字符流需要在外部I / O设备使用的字符集和Java内部UCS-2格式之间进行转换。 例如,字符“您”在UCS-2(Java内部)存储为 “60 A8”,在UTF8中为“E6 82 A8”,GBK / GB2312中为“C4 FA”, BIG5中为“B1 7A”。 如果将这个字符写入文件使用UTF-8,则字符流需要将“60 A8”转换为“E6 82 A8”。 转换发生在读取操作中。

字节/字符流是指Java程序中的操作单元,不需要与从外部I / O设备传送的数据量相对应。 这是因为一些字符集使用固定长度的8位(例如,US-ASCII,ISO-8859-1)或16位(例如,UCS-16),而某些使用可变长度为1-4字节 例如,UTF-8,UTF-16,UTF-16-BE,UTF-16-LE,GBK,BIG5)。

当使用字符流读取8位ASCII文件时,将从文件读取8位数据,并将其放入Java程序的16位字符位置。


Abstract superclass Reader and Writer

除了操作和字符集转换(这非常复杂)之外,基于字符的I / O几乎与基于字节的I / O相同。 而不是InputStream和OutputStream,我们使用Reader和Writer来进行基于字符的I / O。

抽象超类Reader操作char,它声明一个抽象方法read()从输入源读取一个字符。
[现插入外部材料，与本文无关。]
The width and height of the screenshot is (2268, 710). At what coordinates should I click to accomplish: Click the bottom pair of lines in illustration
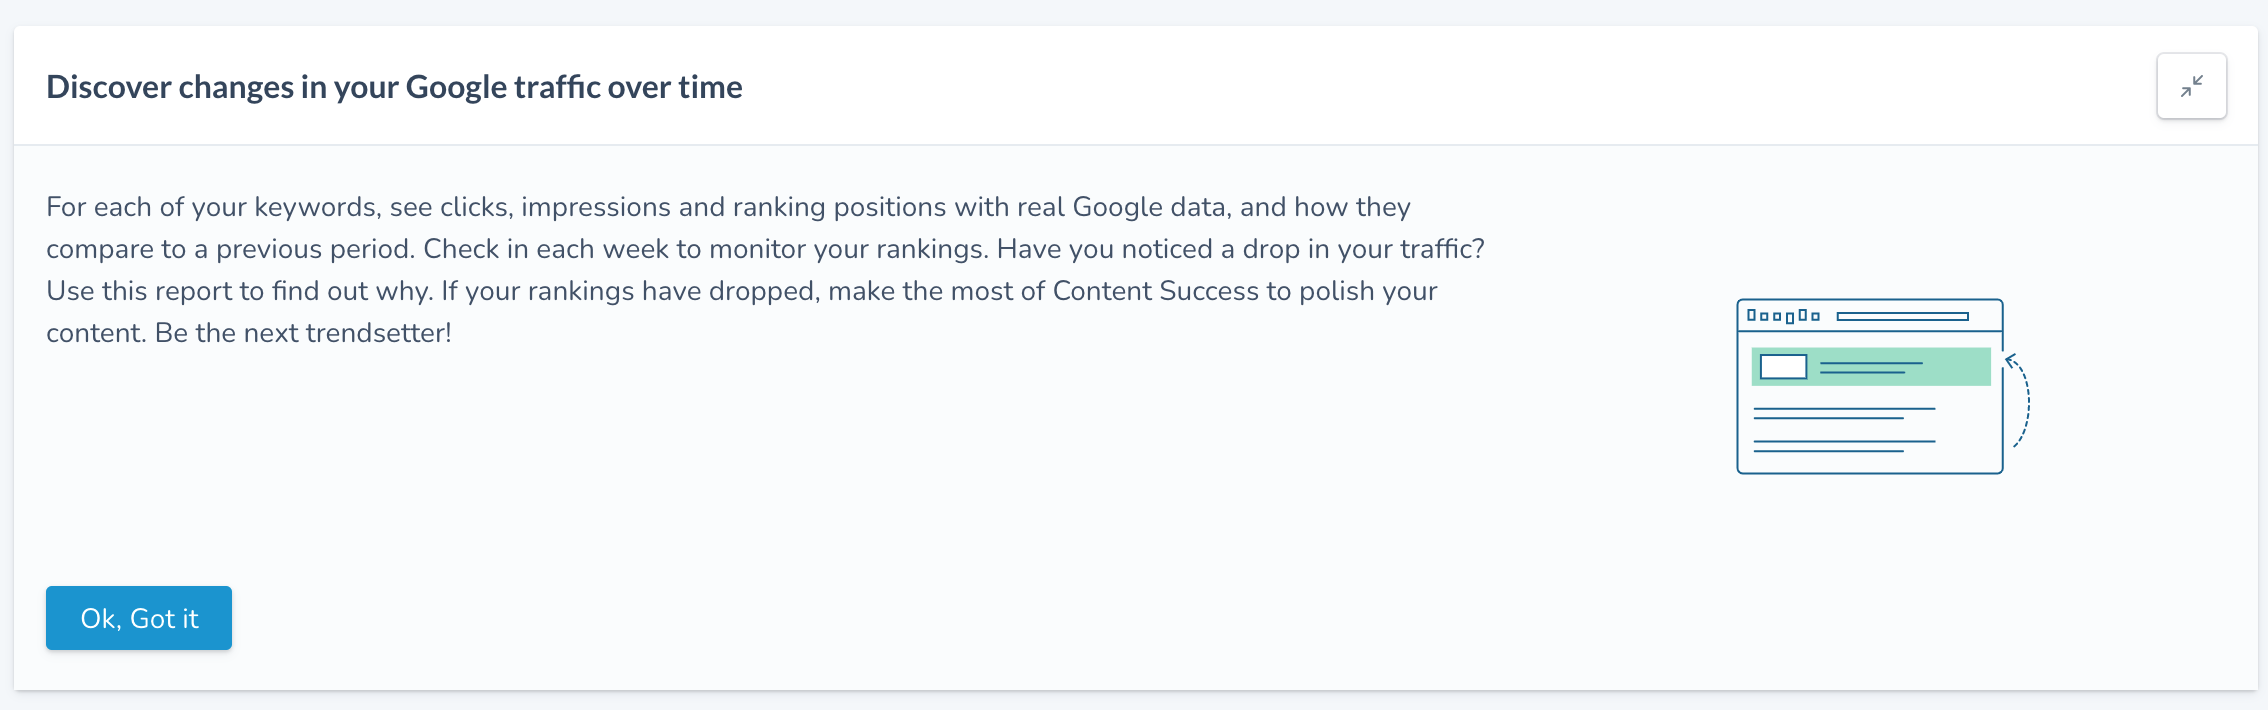click(1844, 446)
read()将字符返回为0到65535之间的一个int(Java中的一个char可以被视为一个无符号的16位整数);

如果检测到end-of-stream,则为-1。

read()还有两个变量可以将一个字符块读入char数组。

public abstract int read() throws IOException
public int read(char[] chars, int offset, int length) throws IOException
public int read(char[] chars) throws IOException

File I/O Character-Streams - FileReader & FileWriter

FileReader和FileWriter是抽象超类Reader和Writer的具体实现,用于从磁盘文件支持I / O。 FileReader / FileWriter假定磁盘文件使用默认字符编码(charset)。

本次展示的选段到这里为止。